**WHAT THE EXERCISE ASKS:** All of the listing, from first line to last, should be output exactly; the pictures stay out.

**RECORDS FOR THE EXERCISE:**

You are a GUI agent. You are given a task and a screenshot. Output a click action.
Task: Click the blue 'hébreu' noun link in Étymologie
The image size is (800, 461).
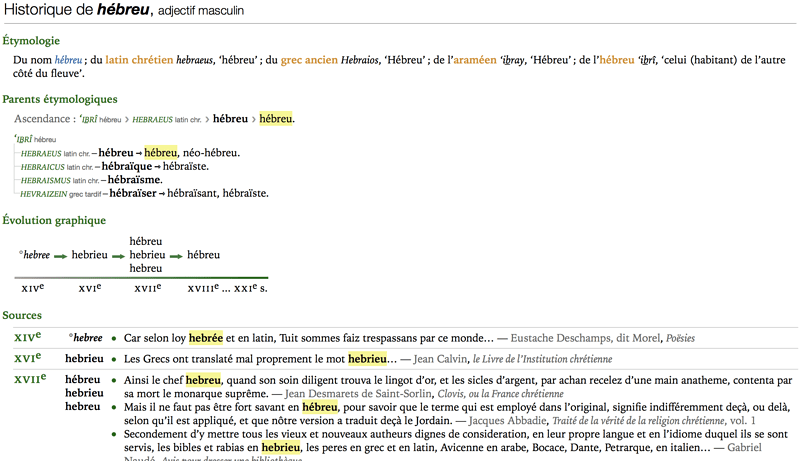(x=69, y=61)
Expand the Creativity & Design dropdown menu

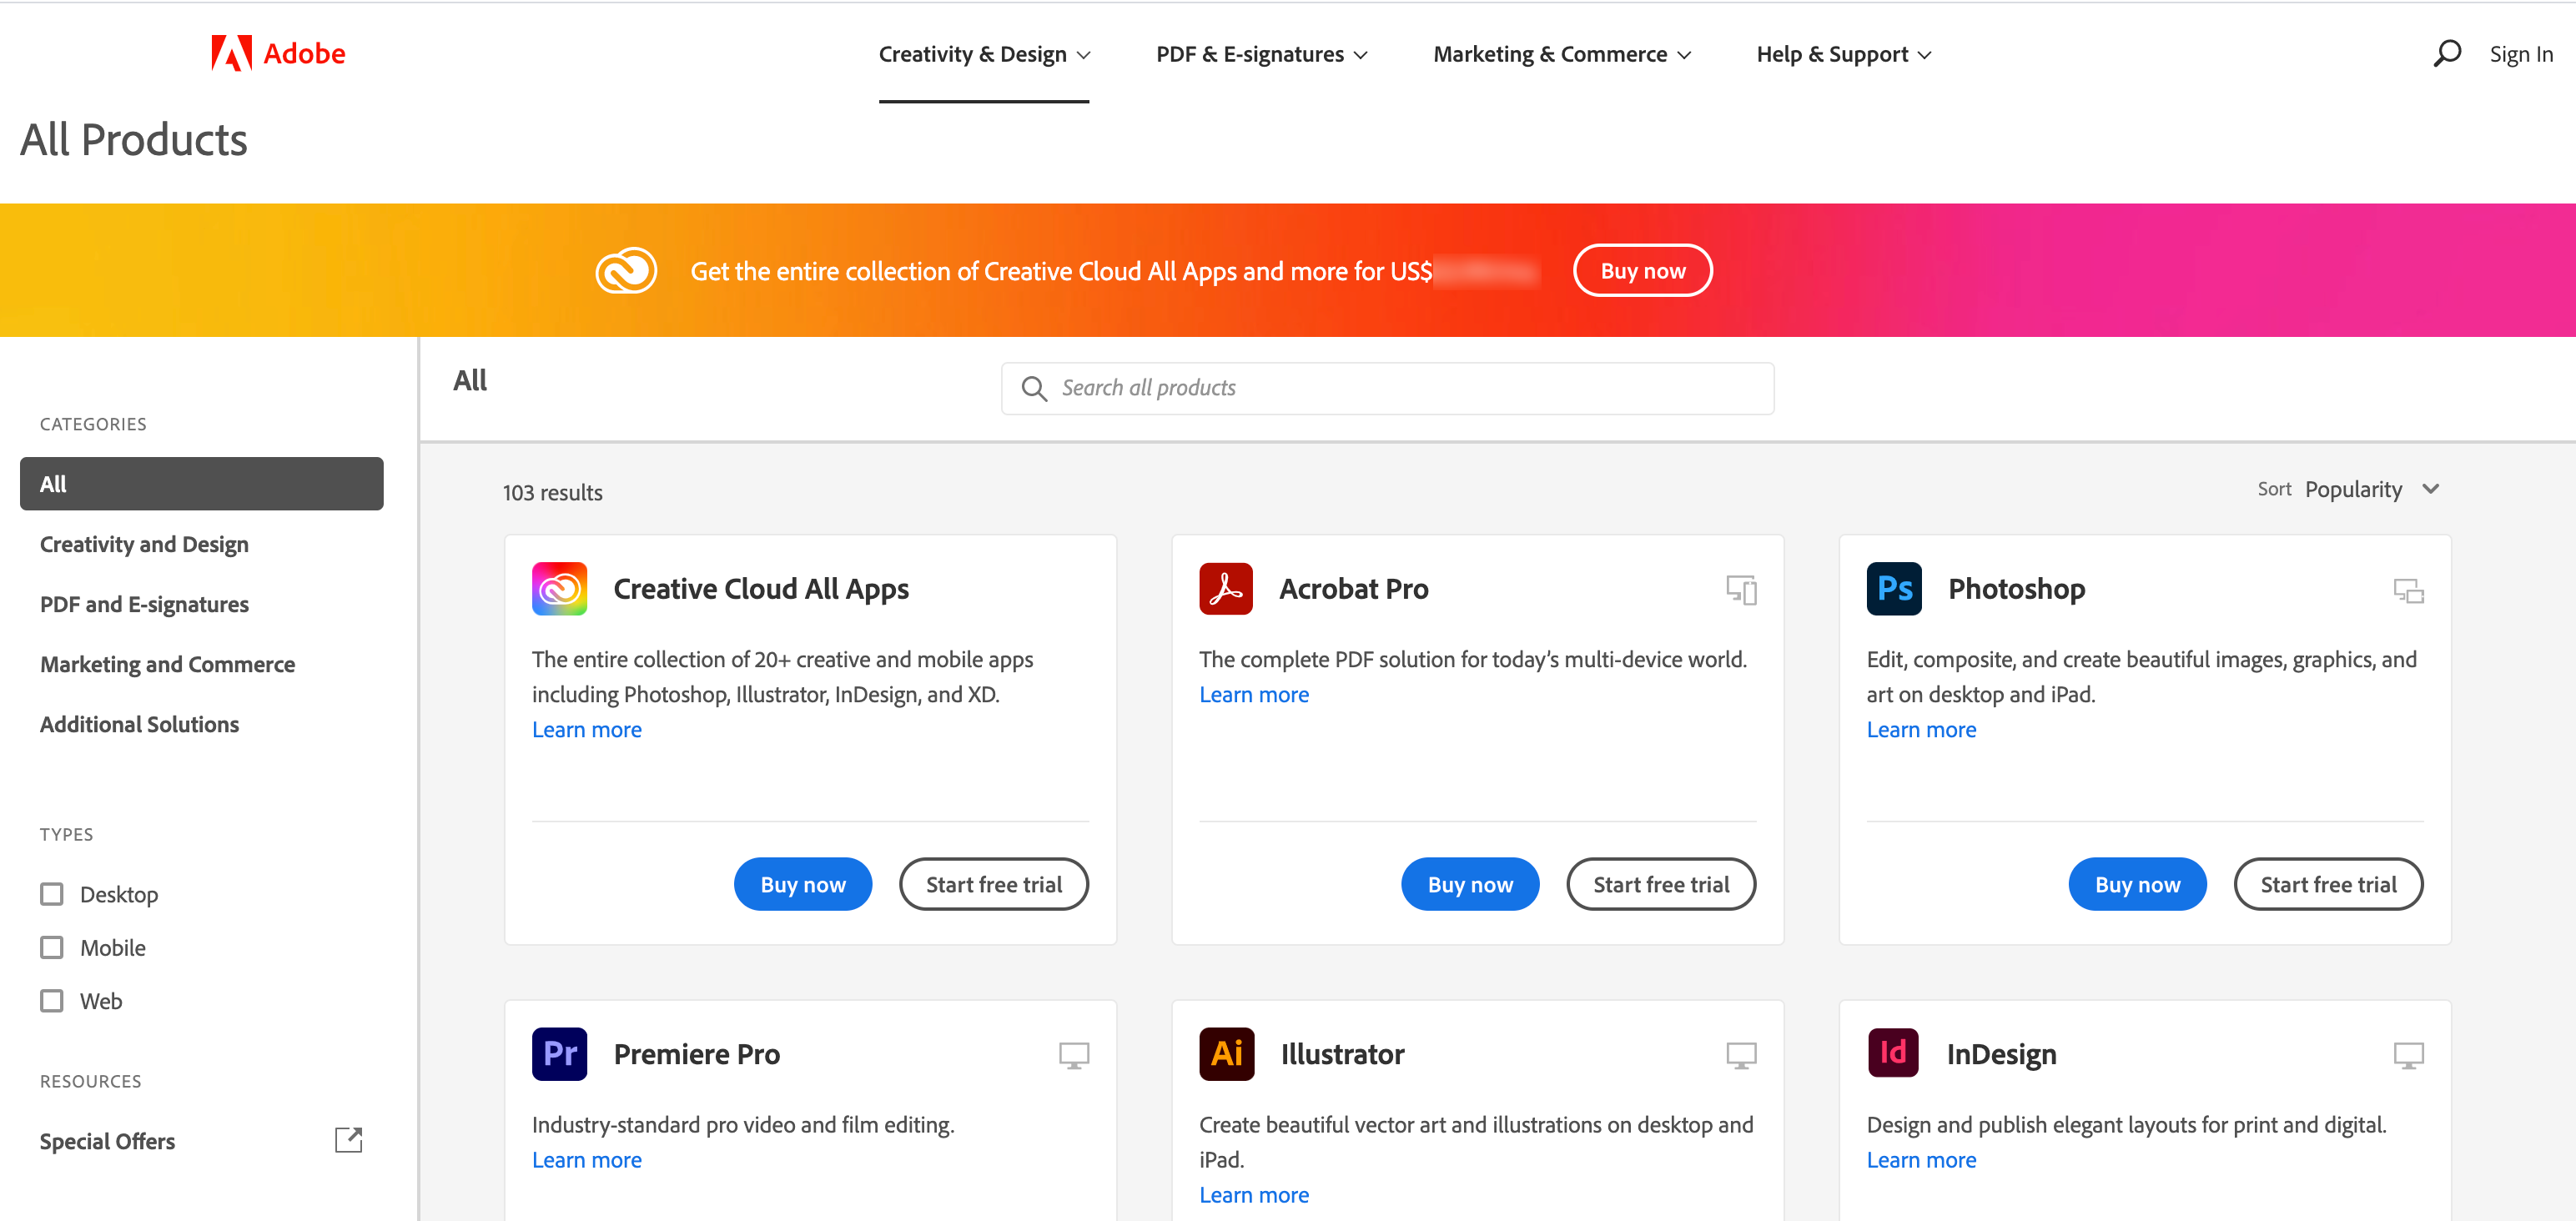[983, 53]
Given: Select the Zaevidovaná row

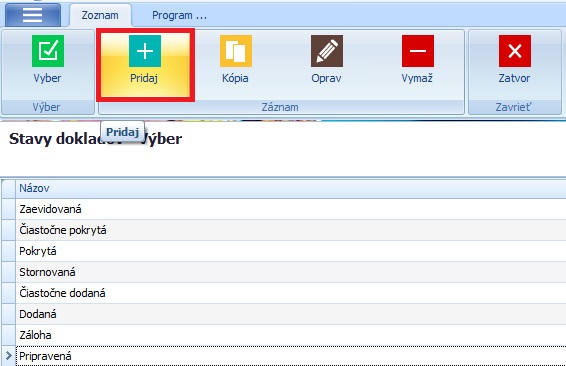Looking at the screenshot, I should [291, 209].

**YOUR RESPONSE:**
You are a GUI agent. You are given a task and a screenshot. Output a click action.
Task: Click the blue 'hébreu' noun link in Étymologie
The image size is (800, 461).
(x=69, y=61)
Expand the Creativity & Design dropdown menu

[983, 53]
Given: Select the Zaevidovaná row

Looking at the screenshot, I should [291, 209].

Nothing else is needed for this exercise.